L’exercice économique et financier 2016 «s’est mis sur son trente-et-un» pour clôturer l’année, tout coloré de vert, de paillettes et d’étincelles. La danse du réveillon a mélangé tous les genres, signe d’une année où politique et économie se sont enlacées tantôt en économie politique, tantôt en politique économique.

Invités surprises

Les néologismes entre croissance et inflation s’y sont également mêlés avec la présence tantôt discrète et tantôt manifeste de la DEflation, de la STAGflation et de la REflation. Nombre d’invités surprises à cette soirée de fin d’année, personnalités politiques et économiques désireuses d’être présentes pour formuler les vœux de l’an nouveau. Parmi elles, Brexit, Donald Trump, le billet vert, le taureau de Wall Street, sans oublier Mario Draghi ou Janet Yellen, rompus à la tradition du réveillon de la Saint-Sylvestre.

Une année où les événements politiques ont largement volé la vedette à l’économie: le Brexit, l’avènement de Donald Trump à la présidence des Etats-Unis, mais également les élections répétées espagnoles et autrichiennes, le référendum italien, la destitution de Dilma Rousseff au Brésil, le coup d’Etat militaire en Turquie, le décès de Fidel Castro; et surtout, les attentats de Bruxelles, de Nice, de Berlin, d’Istanbul, du Moyen Orient et la crise des réfugiés qui placent l’humain au centre de ces problématiques politiques et économiques.

Progrès modéré de la croissance économique

Pendant ce temps, la croissance économique progressait modérément avec une certaine stabilité des prix et des principaux taux de changes, permettant de rééquilibrer les secteurs industriels face aux services, de redonner des perspectives exportatrices, de stabiliser les prix des matières premières et les économies émergentes. Un mouvement progressif et trop lent pour être considéré par les marchés financiers.

Les investisseurs ont reposé leurs espoirs sur les héros politiques après avoir adulé les héros monétaires.
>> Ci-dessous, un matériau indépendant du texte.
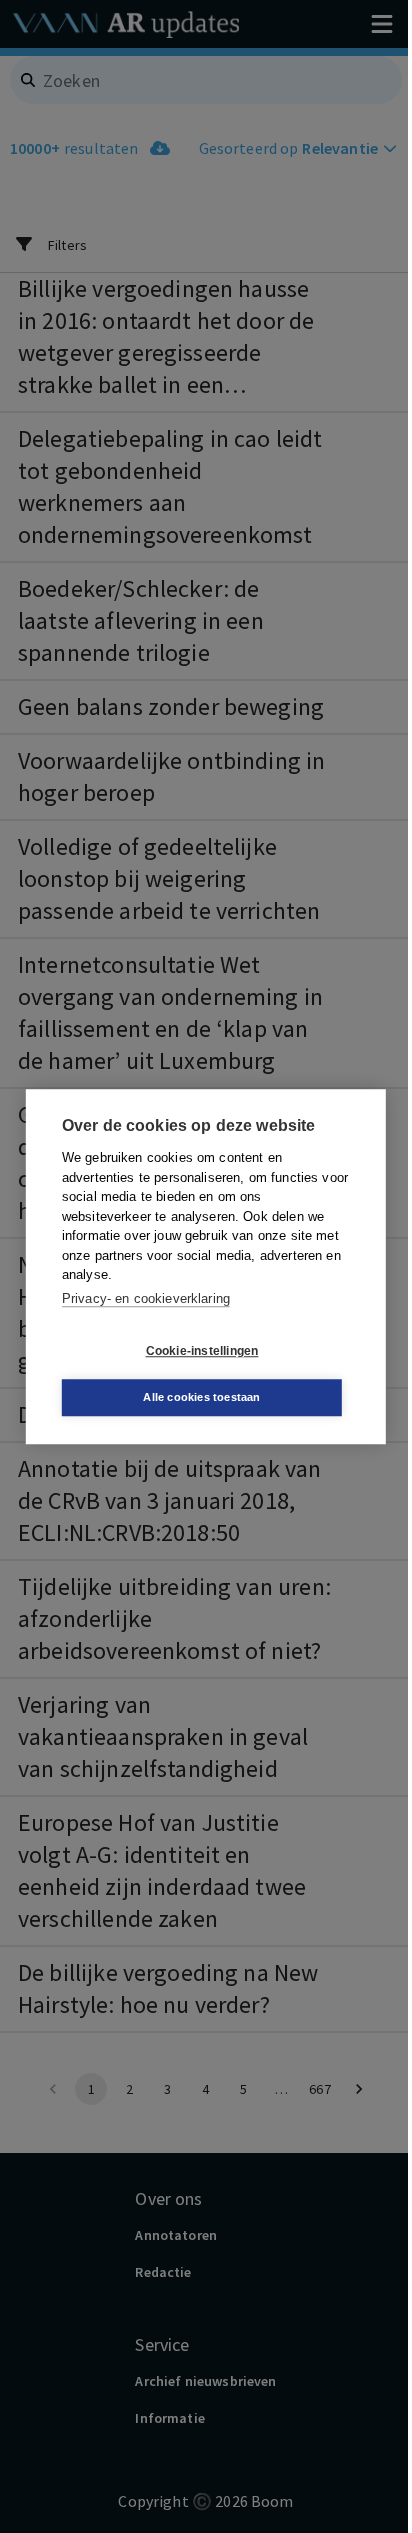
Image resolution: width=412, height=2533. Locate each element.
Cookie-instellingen (202, 1351)
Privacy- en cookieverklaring (146, 1298)
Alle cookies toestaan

Le monde financier a, tout à coup, redécouvert les vertus de la reflation à la Keynes après avoir longtemps pleuré sur les risques de déflation. L’année 2016, entamée par des craintes injustifiées de récession imminente aux Etats-Unis, se clôture sur des risques de surchauffe inflationniste. Les records à la baisse du mois de janvier 2016 ont cédé la place aux records haussiers de fin d’année; actions, obligations et matières premières sont au coude à coude dans la course à la performance annuelle à deux chiffres.

Que de contrastes et de suspenses dans cette course effrénée pour la première place. On retiendra de 2016 l’ordre de la course en faveur de la politique. En 2017, elle se poursuit. Les nombreuses inconnues de l’équation de politique économique, «Trumponomics» ou Brexit, persistent et ne manqueront pas créer des va-et-vient en particulier sur les marchés financiers.